### Given task
Rewrite the lines from the one containing "coordinates (1223, 649)." through the one containing "center [1464, 518].", swapping "width" for "breadth" and leaving everything else unchanged.

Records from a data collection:
>>
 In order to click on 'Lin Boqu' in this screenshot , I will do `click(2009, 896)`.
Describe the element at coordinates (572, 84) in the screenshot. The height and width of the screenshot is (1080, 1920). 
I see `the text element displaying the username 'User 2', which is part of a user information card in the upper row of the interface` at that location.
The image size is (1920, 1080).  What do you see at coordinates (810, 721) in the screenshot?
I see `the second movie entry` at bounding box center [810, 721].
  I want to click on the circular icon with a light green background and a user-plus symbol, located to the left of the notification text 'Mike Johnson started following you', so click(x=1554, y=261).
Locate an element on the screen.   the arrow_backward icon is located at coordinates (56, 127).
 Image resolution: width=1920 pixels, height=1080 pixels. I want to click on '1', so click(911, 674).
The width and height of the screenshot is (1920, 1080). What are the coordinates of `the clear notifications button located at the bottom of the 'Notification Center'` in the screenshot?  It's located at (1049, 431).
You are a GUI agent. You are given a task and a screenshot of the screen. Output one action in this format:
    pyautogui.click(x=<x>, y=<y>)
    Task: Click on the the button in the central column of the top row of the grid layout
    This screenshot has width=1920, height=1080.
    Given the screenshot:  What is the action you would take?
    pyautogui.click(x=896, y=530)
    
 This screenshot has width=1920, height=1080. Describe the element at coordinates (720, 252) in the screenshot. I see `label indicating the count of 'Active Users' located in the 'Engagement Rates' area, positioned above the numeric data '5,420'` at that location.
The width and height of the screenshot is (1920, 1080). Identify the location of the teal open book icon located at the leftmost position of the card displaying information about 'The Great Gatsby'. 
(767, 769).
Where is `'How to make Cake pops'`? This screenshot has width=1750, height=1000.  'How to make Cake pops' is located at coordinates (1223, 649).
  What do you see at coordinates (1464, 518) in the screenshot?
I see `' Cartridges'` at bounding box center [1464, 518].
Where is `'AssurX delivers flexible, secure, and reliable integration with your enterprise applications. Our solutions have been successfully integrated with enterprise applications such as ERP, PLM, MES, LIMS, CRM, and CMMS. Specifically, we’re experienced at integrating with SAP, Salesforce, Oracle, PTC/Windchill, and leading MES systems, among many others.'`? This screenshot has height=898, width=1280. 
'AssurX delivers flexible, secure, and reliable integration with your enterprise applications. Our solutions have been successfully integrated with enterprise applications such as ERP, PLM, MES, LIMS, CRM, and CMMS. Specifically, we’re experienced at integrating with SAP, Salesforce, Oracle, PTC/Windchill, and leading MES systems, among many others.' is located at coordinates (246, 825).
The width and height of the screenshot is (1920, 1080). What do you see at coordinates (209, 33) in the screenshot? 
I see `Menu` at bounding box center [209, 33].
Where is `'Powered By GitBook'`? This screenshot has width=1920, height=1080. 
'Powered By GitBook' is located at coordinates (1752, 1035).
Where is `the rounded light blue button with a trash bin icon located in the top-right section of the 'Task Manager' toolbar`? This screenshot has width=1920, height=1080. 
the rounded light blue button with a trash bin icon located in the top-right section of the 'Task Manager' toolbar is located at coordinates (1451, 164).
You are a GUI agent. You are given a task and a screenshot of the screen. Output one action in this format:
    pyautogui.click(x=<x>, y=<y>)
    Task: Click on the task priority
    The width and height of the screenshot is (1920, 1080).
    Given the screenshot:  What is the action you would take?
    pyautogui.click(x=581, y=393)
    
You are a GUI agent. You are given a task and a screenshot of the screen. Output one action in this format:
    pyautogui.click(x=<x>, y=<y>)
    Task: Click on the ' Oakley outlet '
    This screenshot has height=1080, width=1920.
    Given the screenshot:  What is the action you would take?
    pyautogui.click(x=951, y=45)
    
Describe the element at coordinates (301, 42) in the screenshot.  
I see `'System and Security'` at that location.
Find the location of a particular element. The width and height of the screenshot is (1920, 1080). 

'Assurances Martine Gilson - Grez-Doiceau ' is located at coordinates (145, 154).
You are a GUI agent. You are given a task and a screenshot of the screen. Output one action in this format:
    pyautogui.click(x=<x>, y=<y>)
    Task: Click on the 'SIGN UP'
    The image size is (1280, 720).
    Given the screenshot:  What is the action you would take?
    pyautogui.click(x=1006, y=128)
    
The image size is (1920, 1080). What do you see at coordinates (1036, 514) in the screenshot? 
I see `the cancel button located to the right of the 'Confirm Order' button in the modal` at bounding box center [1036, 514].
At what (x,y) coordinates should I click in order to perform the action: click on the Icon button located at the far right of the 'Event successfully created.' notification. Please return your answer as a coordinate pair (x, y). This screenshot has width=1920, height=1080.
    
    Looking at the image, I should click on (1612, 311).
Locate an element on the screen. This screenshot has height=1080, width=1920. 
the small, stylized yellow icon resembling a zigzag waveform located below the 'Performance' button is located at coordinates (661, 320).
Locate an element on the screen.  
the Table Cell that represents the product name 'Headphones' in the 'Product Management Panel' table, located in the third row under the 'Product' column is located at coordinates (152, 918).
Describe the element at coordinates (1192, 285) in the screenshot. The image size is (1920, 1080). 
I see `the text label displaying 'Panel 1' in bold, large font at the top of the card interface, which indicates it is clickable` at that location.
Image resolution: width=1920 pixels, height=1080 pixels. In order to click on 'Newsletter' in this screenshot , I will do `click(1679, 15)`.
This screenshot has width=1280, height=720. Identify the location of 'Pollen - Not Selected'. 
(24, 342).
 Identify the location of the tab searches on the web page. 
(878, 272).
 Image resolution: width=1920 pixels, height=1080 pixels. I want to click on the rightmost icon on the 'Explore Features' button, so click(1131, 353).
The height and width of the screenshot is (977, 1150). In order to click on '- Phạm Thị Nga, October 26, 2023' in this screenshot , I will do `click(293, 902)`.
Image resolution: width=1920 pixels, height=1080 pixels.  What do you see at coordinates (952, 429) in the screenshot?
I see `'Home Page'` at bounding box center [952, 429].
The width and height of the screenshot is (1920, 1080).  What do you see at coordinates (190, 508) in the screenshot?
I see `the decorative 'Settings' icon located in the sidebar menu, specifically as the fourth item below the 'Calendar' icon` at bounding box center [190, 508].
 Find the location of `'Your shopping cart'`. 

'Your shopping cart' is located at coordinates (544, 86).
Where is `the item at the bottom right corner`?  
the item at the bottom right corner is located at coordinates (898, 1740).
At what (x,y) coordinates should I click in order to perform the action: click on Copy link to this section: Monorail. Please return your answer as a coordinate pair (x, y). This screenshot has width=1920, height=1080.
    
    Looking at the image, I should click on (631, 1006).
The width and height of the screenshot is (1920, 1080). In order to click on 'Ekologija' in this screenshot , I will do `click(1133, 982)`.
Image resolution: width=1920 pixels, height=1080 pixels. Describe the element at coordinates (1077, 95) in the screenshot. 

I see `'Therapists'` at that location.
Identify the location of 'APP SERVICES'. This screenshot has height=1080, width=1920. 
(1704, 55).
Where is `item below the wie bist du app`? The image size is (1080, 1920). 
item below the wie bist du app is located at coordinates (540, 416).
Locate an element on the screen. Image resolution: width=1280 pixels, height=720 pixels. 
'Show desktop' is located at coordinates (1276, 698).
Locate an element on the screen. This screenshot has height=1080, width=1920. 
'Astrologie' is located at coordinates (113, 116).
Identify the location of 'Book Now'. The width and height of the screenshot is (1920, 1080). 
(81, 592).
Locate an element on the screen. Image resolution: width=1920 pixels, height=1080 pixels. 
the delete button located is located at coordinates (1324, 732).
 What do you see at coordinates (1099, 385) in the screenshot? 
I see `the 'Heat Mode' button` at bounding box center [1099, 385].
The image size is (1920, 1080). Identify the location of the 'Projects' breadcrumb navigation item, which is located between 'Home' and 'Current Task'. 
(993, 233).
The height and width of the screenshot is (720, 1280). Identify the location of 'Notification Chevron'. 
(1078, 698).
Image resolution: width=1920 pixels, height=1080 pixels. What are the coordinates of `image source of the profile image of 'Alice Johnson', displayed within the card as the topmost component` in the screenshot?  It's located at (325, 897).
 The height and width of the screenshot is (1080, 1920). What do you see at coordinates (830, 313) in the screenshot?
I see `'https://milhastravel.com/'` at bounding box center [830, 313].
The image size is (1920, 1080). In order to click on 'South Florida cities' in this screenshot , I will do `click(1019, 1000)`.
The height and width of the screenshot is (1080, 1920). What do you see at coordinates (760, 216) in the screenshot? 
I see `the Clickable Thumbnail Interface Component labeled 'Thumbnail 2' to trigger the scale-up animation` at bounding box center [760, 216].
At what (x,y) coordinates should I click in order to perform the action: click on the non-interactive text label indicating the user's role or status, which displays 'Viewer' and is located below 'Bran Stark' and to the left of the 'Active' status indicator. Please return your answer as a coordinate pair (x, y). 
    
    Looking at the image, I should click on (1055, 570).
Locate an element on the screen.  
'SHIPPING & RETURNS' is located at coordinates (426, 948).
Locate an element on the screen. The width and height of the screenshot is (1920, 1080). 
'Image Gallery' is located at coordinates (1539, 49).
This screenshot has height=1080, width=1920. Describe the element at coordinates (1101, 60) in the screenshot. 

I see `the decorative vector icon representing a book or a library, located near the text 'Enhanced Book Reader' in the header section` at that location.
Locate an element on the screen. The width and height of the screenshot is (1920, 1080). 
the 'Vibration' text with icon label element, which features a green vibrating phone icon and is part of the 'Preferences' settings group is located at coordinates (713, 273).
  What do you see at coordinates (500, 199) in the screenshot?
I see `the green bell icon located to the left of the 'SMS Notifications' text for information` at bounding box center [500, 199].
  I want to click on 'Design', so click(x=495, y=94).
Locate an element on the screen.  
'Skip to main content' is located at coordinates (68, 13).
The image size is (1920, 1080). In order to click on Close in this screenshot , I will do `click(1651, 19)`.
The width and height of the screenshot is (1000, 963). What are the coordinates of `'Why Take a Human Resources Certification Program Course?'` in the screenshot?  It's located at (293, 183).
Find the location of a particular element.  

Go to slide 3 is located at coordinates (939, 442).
<<
### Reply
Where is `'How to make Cake pops'`? This screenshot has breadth=1750, height=1000.  'How to make Cake pops' is located at coordinates (1223, 649).
  What do you see at coordinates (1464, 518) in the screenshot?
I see `' Cartridges'` at bounding box center [1464, 518].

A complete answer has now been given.